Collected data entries
-*-*-

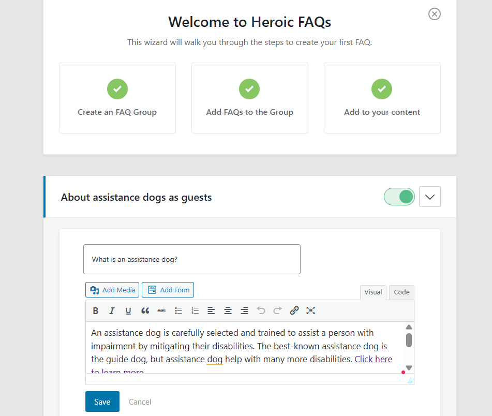Collapse the assistance dogs FAQ group
The width and height of the screenshot is (492, 416).
click(x=429, y=197)
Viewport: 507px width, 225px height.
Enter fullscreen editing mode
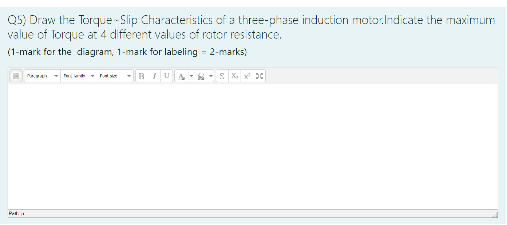coord(259,76)
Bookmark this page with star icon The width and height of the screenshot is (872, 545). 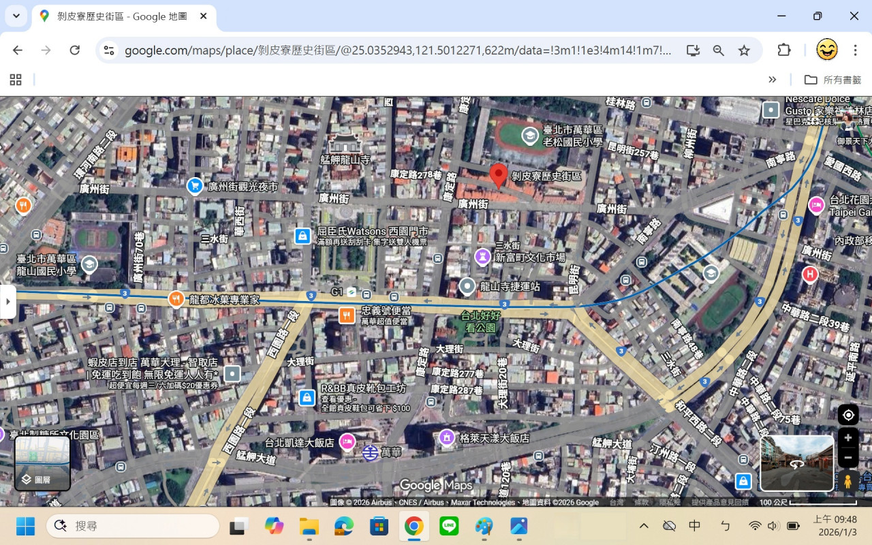[x=744, y=50]
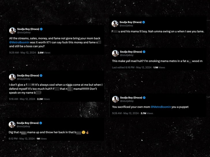Click the 2.2M Views count
The image size is (210, 157).
pos(43,99)
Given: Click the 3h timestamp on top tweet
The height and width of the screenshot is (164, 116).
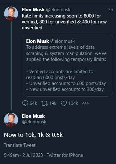Looking at the screenshot, I should pyautogui.click(x=110, y=10).
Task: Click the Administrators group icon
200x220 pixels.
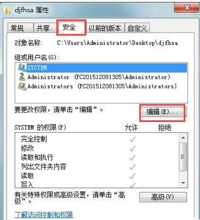Action: (22, 86)
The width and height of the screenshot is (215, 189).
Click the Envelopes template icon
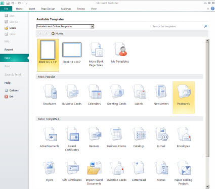184,134
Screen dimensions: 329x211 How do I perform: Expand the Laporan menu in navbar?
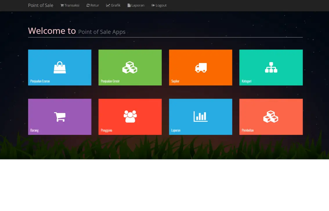point(136,5)
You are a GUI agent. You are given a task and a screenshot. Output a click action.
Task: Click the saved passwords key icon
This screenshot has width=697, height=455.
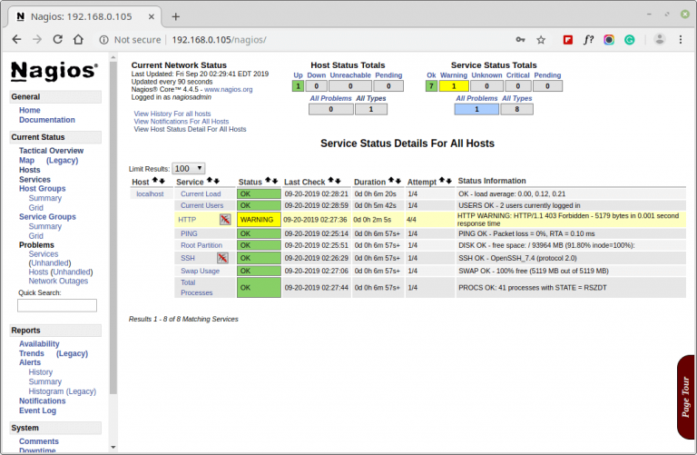click(x=520, y=40)
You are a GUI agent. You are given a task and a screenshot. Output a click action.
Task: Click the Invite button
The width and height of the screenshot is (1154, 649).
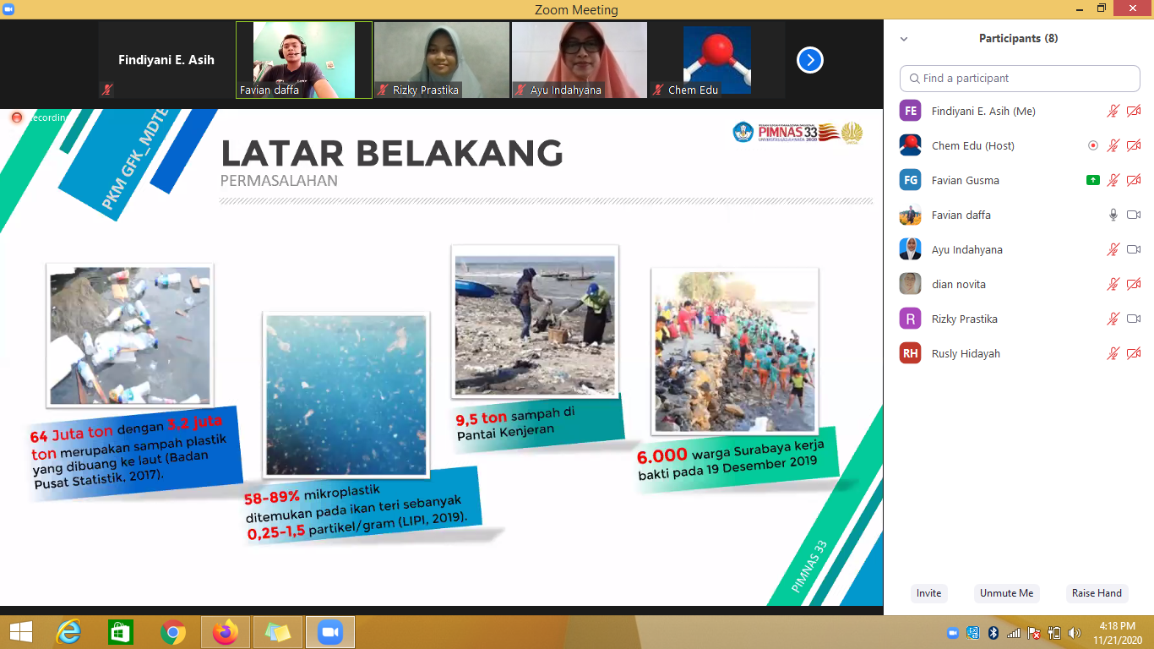[928, 593]
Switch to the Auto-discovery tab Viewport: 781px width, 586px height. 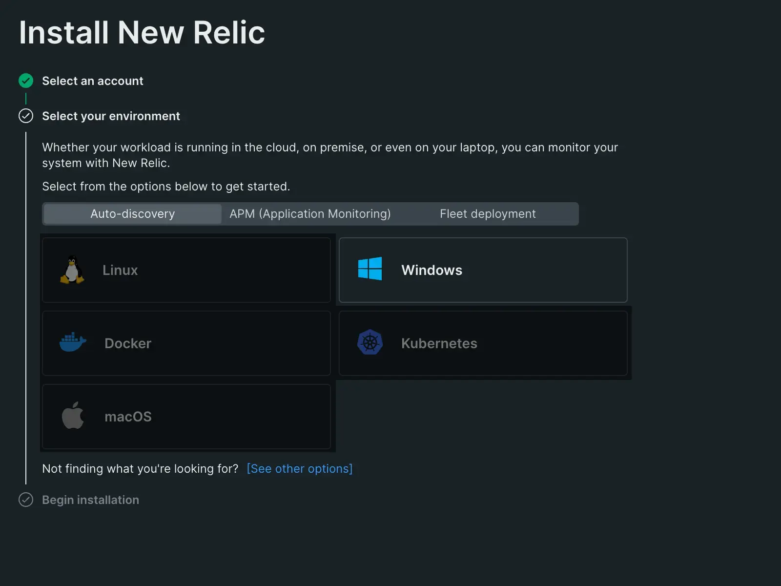[132, 214]
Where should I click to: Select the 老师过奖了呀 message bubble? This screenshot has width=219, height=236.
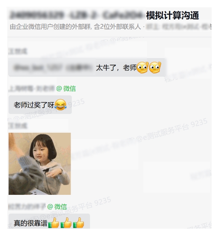(x=40, y=105)
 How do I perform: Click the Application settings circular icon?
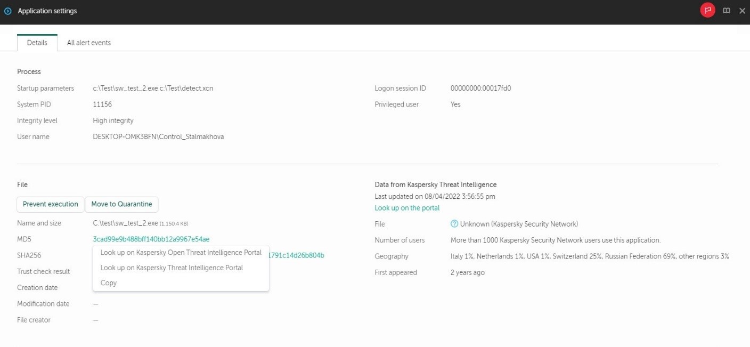click(x=7, y=11)
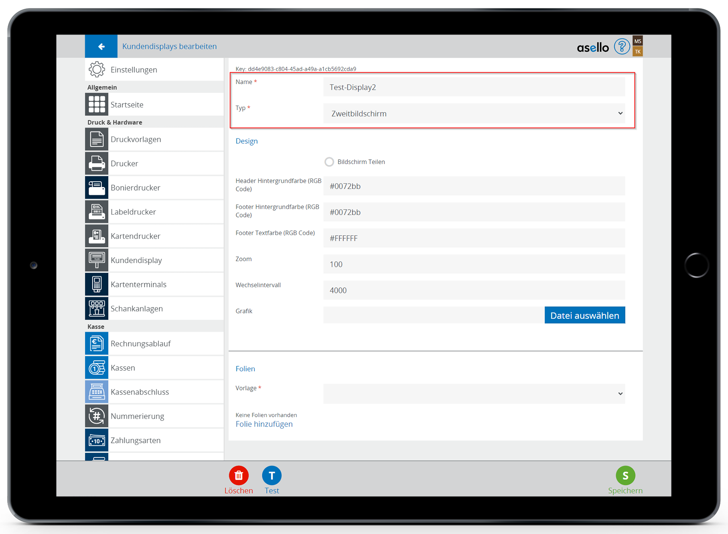
Task: Click the Folie hinzufügen link
Action: tap(264, 424)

-*-*-

#### [Goal of the exercise]
Your copy should hold exactly the lines from the one with "Where should I" through the final line of the records, both ends included, and no pictures.

#### [Solved exercise]
Where should I click to: Select the 老师过奖了呀 message bubble? This screenshot has width=219, height=236.
(x=40, y=105)
 How do I perform: Click the Application settings circular icon?
click(x=7, y=11)
Task: Click the Folie hinzufügen link
Action: tap(264, 424)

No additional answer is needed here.